Step 4: Navigate to the Visualizations pane and choose the Table visual icon. From the Data pane, drag and drop the fields to the Columns section.

This will create your Table visual in the report canvas as shown below

### Important Things to Note

• The Power BI AverageX function mandates both the table and expression as arguments to evaluate an expression. Any non-numeric or null values in columns are not allowed.
• It returns a blank value if it evaluates no records to aggregate in the underlying table.
• Where you have a table with rows but don’t meet the specified input conditions, the Power BI AverageX function returns 0 value.
• This function is not supported for use in DirectQuery mode when used in calculated columns or row-level security (RLS) rules.

1. How does AVERAGEX handle blank or null values in Power BI?

The AVERAGEX skips the blank and null values while performing the average calculation. It only considers numeric values for evaluating the resulting set from the expression.

2. Can AVERAGEX be used with time-intelligence functions in Power BI?

Yes, you can use the AVERAGEX function with time-intelligence functions like DATESBETWEEN, PREVIOUSMONTH , or SAMEPERIODLASTYEAR, etc. Use of such function will enable you to calculate average values in the context of different time intervals.
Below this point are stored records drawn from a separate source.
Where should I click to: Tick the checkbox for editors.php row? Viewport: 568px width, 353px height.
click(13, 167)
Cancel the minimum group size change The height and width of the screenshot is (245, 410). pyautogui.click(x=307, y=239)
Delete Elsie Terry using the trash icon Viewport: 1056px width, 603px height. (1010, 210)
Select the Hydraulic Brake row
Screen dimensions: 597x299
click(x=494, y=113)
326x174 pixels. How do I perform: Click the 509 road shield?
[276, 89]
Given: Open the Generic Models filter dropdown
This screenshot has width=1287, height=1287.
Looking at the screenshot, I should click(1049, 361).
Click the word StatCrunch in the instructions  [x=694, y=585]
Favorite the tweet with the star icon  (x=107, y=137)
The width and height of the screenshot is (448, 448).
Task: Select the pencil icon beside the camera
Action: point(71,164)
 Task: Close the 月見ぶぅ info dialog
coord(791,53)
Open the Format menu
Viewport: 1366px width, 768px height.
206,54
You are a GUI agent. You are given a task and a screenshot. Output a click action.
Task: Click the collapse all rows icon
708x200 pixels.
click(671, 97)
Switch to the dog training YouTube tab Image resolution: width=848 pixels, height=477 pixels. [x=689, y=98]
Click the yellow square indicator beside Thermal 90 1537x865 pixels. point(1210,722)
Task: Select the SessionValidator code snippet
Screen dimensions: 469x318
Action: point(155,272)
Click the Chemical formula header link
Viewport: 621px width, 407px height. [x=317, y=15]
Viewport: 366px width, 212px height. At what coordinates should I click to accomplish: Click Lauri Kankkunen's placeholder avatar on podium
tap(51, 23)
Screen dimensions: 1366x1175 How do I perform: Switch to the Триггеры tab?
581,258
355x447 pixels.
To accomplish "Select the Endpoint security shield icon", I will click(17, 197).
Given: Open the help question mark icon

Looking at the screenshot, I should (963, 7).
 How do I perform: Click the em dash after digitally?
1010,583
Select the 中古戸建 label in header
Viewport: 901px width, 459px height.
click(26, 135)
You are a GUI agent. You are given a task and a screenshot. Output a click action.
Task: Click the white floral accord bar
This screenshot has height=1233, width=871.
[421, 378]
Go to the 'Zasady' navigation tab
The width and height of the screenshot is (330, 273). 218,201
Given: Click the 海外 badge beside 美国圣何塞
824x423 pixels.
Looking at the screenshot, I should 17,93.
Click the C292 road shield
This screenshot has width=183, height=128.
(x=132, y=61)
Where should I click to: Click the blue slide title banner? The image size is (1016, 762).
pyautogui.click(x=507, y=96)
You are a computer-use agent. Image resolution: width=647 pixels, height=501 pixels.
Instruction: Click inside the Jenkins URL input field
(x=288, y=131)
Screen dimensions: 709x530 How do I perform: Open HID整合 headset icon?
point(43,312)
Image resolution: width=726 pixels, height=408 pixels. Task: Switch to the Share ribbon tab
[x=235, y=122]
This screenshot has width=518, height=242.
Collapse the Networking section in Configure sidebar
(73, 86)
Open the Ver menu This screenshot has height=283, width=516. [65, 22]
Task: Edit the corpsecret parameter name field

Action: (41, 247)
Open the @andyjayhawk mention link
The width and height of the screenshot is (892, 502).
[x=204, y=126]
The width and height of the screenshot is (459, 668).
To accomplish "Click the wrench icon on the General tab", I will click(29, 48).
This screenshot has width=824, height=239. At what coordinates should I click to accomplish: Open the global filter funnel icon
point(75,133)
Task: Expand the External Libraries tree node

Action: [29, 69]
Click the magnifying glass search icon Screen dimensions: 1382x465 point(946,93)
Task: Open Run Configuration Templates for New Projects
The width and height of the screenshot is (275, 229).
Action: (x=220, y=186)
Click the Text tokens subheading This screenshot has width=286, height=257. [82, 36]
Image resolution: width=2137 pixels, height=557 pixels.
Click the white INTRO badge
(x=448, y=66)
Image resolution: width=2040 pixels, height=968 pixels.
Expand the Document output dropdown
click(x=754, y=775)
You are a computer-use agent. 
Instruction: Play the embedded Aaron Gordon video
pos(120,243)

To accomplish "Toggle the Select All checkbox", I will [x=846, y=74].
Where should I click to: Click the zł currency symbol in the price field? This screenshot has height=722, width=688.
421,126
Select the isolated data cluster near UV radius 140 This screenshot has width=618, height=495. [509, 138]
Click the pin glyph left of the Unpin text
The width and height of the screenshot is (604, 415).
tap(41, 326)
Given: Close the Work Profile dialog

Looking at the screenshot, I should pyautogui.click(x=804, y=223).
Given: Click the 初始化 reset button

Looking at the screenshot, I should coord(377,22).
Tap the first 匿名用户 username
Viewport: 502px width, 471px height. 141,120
3. Does AVERAGEX support conditional logic in Power BI?

AVERAGEX function as such does not directly support any conditional logic in Power BI. However, you can use the AVERAGEX function as part of a conditional logic or expression.

For example, using the AVERAGEX in combination with IF or SWITCH functions within the expression to apply different calculations based on conditional logic.

4. How does AVERAGEX handle errors or divide-by-zero scenarios in Power BI?

AVERAGEX does not handle errors or divide-by-zero scenarios natively in Power BI. You must ensure that any 0 values available in your dataset are properly handled through data checks or using any alternative value assignment to avoid any divide-by-zero conditions.